Labarga becomes Florida's first Cuban-American chief justice

On Tuesday morning, the court released the official photograph of the 2014 Labarga Court.

Florida Supreme Court

On Tuesday morning, the court released the official photograph of the 2014 Labarga Court.

30

June

In a standing-room-only Supreme Court chamber Monday, Jorge Labarga took the oath of office as Florida's first Cuban-American chief justice.

Labarga, 61, succeeds Ricky Polston. For the next two years, Labarga will be the chief administrative officer of Florida's courts, first among equals on the state's seven-member high court and will take the lead in all oral arguments. One of his first objectives is to hold a statewide summit on access to the courts to include representatives from the governor's office, state Legislature and the business community. 

"It is a societal problem that must be resolved by society," Labarga said in his first speech as chief justice.

Labarga was born in Cuba and came to the U.S. in 1963 when he was 11 years old, and was raised in sugar cane country, Pahokee, where he learned to speak English. He received both his bachelor's and law degrees at the University of Florida and is a proud "double Gator."

Gov. Rick Scott did not attend the 75-minute afternoon ceremony. Lt. Gov. Carlos Lopez-Cantera, also a Cuban-American, spoke of the pride all Cubans feel about Labarga's achievement. Labarga was appointed to the Supreme Court by former Gov. Charlie Crist in 2009.

Senate President Don Gaetz, House Speaker Will Weatherford and Chief Financial Officer Jeff Atwater also spoke at the ceremony, and Justice Barbara Pariente spoke of Labarga's love of telling stories, sometimes more than once, like the time Labarga said he was mistaken for U.S. Sen. Marco Rubio.

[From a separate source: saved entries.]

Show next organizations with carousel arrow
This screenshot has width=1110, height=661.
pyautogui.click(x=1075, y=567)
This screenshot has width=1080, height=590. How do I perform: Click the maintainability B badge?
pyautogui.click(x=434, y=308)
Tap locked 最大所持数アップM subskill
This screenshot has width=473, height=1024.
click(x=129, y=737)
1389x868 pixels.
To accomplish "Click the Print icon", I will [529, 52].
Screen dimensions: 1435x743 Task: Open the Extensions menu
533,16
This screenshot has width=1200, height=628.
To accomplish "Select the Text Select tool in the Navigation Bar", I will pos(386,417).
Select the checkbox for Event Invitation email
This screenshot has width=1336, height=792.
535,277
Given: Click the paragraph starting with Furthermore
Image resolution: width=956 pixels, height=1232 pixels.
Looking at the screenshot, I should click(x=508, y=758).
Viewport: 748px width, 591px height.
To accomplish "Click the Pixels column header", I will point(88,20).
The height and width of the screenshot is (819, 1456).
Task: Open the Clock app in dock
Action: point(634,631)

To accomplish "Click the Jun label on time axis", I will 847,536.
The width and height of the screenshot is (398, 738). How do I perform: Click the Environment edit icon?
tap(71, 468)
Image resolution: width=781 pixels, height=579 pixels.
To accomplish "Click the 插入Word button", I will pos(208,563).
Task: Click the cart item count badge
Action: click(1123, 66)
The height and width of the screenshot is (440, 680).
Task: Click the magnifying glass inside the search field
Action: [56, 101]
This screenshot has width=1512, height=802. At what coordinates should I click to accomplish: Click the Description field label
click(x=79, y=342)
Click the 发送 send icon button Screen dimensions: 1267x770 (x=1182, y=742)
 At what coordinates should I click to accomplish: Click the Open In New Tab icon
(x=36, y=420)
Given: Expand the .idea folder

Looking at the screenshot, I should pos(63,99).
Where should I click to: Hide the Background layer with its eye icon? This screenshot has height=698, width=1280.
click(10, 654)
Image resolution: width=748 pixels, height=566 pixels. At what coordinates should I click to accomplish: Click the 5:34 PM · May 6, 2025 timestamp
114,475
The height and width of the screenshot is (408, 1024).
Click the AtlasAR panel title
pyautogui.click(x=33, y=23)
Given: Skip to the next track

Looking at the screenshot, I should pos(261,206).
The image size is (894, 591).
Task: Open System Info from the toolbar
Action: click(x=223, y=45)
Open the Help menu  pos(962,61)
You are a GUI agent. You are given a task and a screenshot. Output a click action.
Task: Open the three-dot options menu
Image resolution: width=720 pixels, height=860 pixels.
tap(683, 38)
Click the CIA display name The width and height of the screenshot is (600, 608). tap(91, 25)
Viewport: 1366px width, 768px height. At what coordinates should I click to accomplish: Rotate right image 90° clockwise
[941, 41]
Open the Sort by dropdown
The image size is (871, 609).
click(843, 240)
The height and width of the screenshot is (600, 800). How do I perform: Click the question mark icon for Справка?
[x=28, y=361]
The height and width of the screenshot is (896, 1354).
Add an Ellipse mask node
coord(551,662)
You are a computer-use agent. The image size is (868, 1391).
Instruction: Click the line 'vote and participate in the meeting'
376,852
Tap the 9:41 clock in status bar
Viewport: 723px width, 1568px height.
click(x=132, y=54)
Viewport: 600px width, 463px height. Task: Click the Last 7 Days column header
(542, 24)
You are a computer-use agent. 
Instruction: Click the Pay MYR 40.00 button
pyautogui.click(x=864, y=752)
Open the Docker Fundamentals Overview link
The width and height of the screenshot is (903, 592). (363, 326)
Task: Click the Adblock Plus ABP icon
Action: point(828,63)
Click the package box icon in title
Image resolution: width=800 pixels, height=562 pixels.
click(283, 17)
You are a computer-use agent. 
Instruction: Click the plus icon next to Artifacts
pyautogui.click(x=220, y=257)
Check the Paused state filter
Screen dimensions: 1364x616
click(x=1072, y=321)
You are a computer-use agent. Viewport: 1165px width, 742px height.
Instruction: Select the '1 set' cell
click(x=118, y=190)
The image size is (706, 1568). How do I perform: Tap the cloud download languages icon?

"It has been a long, long journey from the sugar cane fields of Pahokee to the halls of the Supreme Court," Pariente said.

Former justice Raoul Cantero, a friend of Labarga's, presented the new chief justice with a Cuban coffee machine and two bags of Cuban coffee. "This machine works wonders for productivity," Cantero said.

"Can I keep that?" Labarga said. (Yes, he can, but under the ethics laws he must report it as a gift).